◆ Supplied material

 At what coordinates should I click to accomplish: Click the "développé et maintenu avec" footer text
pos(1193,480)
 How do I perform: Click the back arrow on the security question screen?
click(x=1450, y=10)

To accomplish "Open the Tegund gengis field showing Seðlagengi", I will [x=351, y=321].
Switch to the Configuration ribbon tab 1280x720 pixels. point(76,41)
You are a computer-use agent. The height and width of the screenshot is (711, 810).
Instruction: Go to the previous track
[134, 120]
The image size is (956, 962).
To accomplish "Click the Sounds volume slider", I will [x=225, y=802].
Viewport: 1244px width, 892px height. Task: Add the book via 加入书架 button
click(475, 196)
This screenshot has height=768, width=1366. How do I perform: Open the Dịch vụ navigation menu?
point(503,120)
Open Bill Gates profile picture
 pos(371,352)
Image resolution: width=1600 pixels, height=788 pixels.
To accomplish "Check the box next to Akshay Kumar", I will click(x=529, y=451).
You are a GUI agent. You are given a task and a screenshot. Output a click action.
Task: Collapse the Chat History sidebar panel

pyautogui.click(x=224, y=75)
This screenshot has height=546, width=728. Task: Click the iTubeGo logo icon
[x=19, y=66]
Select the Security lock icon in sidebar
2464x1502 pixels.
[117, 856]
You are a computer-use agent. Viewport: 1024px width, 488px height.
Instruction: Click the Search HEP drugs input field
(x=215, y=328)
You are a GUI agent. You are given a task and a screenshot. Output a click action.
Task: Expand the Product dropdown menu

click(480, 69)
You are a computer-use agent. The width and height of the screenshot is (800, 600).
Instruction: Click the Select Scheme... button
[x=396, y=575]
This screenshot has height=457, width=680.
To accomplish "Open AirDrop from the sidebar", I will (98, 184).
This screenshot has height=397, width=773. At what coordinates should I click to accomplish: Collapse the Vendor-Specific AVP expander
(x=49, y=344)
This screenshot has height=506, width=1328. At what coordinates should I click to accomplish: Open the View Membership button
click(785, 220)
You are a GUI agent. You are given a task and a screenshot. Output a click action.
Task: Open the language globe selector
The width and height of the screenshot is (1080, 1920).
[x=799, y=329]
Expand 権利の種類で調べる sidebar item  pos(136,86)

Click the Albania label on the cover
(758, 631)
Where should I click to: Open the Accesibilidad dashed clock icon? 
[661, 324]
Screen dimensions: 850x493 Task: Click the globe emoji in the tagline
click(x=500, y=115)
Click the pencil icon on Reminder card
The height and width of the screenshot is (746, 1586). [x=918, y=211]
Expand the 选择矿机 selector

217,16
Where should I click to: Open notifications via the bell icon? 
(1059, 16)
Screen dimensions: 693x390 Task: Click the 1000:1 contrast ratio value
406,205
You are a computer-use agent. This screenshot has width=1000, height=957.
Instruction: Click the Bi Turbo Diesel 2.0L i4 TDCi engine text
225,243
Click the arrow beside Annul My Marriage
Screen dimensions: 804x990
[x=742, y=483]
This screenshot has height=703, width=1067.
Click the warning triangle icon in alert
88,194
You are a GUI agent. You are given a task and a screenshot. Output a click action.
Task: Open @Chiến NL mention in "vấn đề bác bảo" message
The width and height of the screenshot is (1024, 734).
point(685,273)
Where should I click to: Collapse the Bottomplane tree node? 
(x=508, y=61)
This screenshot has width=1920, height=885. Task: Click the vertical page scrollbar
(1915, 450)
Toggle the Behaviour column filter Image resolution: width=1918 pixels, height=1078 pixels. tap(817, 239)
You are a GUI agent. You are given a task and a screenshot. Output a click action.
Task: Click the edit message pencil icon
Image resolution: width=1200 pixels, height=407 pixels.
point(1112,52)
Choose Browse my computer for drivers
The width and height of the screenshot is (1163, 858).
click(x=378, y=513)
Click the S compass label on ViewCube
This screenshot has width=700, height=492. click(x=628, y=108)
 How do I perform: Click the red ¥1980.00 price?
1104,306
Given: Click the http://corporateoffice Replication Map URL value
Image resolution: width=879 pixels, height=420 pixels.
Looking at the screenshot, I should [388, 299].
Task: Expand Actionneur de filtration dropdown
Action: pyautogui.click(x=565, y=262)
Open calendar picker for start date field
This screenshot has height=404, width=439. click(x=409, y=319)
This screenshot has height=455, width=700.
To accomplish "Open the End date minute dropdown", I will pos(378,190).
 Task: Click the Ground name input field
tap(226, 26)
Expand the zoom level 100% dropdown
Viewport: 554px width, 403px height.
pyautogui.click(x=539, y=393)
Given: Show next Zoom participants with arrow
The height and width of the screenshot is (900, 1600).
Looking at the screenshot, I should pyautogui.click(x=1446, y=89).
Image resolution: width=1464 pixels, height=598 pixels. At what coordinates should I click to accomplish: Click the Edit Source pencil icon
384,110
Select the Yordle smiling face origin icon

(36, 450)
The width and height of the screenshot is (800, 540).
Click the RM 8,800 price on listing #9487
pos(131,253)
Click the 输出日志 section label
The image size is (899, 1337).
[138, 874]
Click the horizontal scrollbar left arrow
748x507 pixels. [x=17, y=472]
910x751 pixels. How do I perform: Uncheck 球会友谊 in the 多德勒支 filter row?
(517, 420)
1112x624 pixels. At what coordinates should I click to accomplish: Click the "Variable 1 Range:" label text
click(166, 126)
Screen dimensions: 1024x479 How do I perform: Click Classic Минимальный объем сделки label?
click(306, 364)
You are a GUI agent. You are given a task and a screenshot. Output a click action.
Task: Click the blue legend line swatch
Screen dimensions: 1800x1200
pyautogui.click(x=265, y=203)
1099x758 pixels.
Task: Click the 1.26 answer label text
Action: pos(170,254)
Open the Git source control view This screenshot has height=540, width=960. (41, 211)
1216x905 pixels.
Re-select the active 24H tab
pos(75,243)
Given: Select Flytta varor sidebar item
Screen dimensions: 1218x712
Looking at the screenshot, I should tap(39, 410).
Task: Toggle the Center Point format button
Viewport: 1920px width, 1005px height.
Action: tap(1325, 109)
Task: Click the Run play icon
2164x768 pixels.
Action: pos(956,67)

◆ Exercise goal
Every line of the material above must be duplicated exactly.

◆ Your solution
 At what coordinates should I click to accomplish: Click the "développé et maintenu avec" footer text
pos(1193,480)
 How do I perform: Click the back arrow on the security question screen?
click(x=1450, y=10)

To accomplish "Open the Tegund gengis field showing Seðlagengi", I will [x=351, y=321].
Switch to the Configuration ribbon tab 1280x720 pixels. point(76,41)
You are a computer-use agent. The height and width of the screenshot is (711, 810).
Instruction: Go to the previous track
[134, 120]
The image size is (956, 962).
To accomplish "Click the Sounds volume slider", I will [x=225, y=802].
Viewport: 1244px width, 892px height. Task: Add the book via 加入书架 button
click(475, 196)
This screenshot has height=768, width=1366. How do I perform: Open the Dịch vụ navigation menu?
point(503,120)
Open Bill Gates profile picture
 pos(371,352)
Image resolution: width=1600 pixels, height=788 pixels.
To accomplish "Check the box next to Akshay Kumar", I will click(x=529, y=451).
You are a GUI agent. You are given a task and a screenshot. Output a click action.
Task: Collapse the Chat History sidebar panel

pyautogui.click(x=224, y=75)
This screenshot has height=546, width=728. Task: Click the iTubeGo logo icon
[x=19, y=66]
Select the Security lock icon in sidebar
2464x1502 pixels.
[117, 856]
You are a computer-use agent. Viewport: 1024px width, 488px height.
Instruction: Click the Search HEP drugs input field
(x=215, y=328)
You are a GUI agent. You are given a task and a screenshot. Output a click action.
Task: Expand the Product dropdown menu

click(480, 69)
You are a computer-use agent. The width and height of the screenshot is (800, 600).
Instruction: Click the Select Scheme... button
[x=396, y=575]
This screenshot has height=457, width=680.
To accomplish "Open AirDrop from the sidebar", I will (98, 184).
This screenshot has height=397, width=773. At what coordinates should I click to accomplish: Collapse the Vendor-Specific AVP expander
(x=49, y=344)
This screenshot has height=506, width=1328. At what coordinates should I click to accomplish: Open the View Membership button
click(785, 220)
You are a GUI agent. You are given a task and a screenshot. Output a click action.
Task: Open the language globe selector
The width and height of the screenshot is (1080, 1920).
[x=799, y=329]
Expand 権利の種類で調べる sidebar item  pos(136,86)

Click the Albania label on the cover
(758, 631)
Where should I click to: Open the Accesibilidad dashed clock icon? 
[661, 324]
Screen dimensions: 850x493 Task: Click the globe emoji in the tagline
click(x=500, y=115)
Click the pencil icon on Reminder card
The height and width of the screenshot is (746, 1586). [x=918, y=211]
Expand the 选择矿机 selector

217,16
Where should I click to: Open notifications via the bell icon? 
(1059, 16)
Screen dimensions: 693x390 Task: Click the 1000:1 contrast ratio value
406,205
You are a computer-use agent. This screenshot has width=1000, height=957.
Instruction: Click the Bi Turbo Diesel 2.0L i4 TDCi engine text
225,243
Click the arrow beside Annul My Marriage
Screen dimensions: 804x990
[x=742, y=483]
This screenshot has height=703, width=1067.
Click the warning triangle icon in alert
88,194
You are a GUI agent. You are given a task and a screenshot. Output a click action.
Task: Open @Chiến NL mention in "vấn đề bác bảo" message
The width and height of the screenshot is (1024, 734).
point(685,273)
Where should I click to: Collapse the Bottomplane tree node? 
(x=508, y=61)
This screenshot has width=1920, height=885. Task: Click the vertical page scrollbar
(1915, 450)
Toggle the Behaviour column filter Image resolution: width=1918 pixels, height=1078 pixels. tap(817, 239)
You are a GUI agent. You are given a task and a screenshot. Output a click action.
Task: Click the edit message pencil icon
Image resolution: width=1200 pixels, height=407 pixels.
point(1112,52)
Choose Browse my computer for drivers
The width and height of the screenshot is (1163, 858).
click(x=378, y=513)
Click the S compass label on ViewCube
This screenshot has width=700, height=492. click(x=628, y=108)
 How do I perform: Click the red ¥1980.00 price?
1104,306
Given: Click the http://corporateoffice Replication Map URL value
Image resolution: width=879 pixels, height=420 pixels.
Looking at the screenshot, I should [388, 299].
Task: Expand Actionneur de filtration dropdown
Action: pyautogui.click(x=565, y=262)
Open calendar picker for start date field
This screenshot has height=404, width=439. click(x=409, y=319)
This screenshot has height=455, width=700.
To accomplish "Open the End date minute dropdown", I will pos(378,190).
 Task: Click the Ground name input field
tap(226, 26)
Expand the zoom level 100% dropdown
Viewport: 554px width, 403px height.
pyautogui.click(x=539, y=393)
Given: Show next Zoom participants with arrow
The height and width of the screenshot is (900, 1600).
Looking at the screenshot, I should pyautogui.click(x=1446, y=89).
Image resolution: width=1464 pixels, height=598 pixels. At what coordinates should I click to accomplish: Click the Edit Source pencil icon
384,110
Select the Yordle smiling face origin icon

(36, 450)
The width and height of the screenshot is (800, 540).
Click the RM 8,800 price on listing #9487
pos(131,253)
Click the 输出日志 section label
The image size is (899, 1337).
[138, 874]
Click the horizontal scrollbar left arrow
748x507 pixels. [x=17, y=472]
910x751 pixels. How do I perform: Uncheck 球会友谊 in the 多德勒支 filter row?
(517, 420)
1112x624 pixels. At what coordinates should I click to accomplish: Click the "Variable 1 Range:" label text
click(166, 126)
Screen dimensions: 1024x479 How do I perform: Click Classic Минимальный объем сделки label?
click(306, 364)
You are a GUI agent. You are given a task and a screenshot. Output a click action.
Task: Click the blue legend line swatch
Screen dimensions: 1800x1200
pyautogui.click(x=265, y=203)
1099x758 pixels.
Task: Click the 1.26 answer label text
Action: pos(170,254)
Open the Git source control view This screenshot has height=540, width=960. (41, 211)
1216x905 pixels.
Re-select the active 24H tab
pos(75,243)
Given: Select Flytta varor sidebar item
Screen dimensions: 1218x712
Looking at the screenshot, I should tap(39, 410).
Task: Toggle the Center Point format button
Viewport: 1920px width, 1005px height.
Action: tap(1325, 109)
Task: Click the Run play icon
2164x768 pixels.
Action: pos(956,67)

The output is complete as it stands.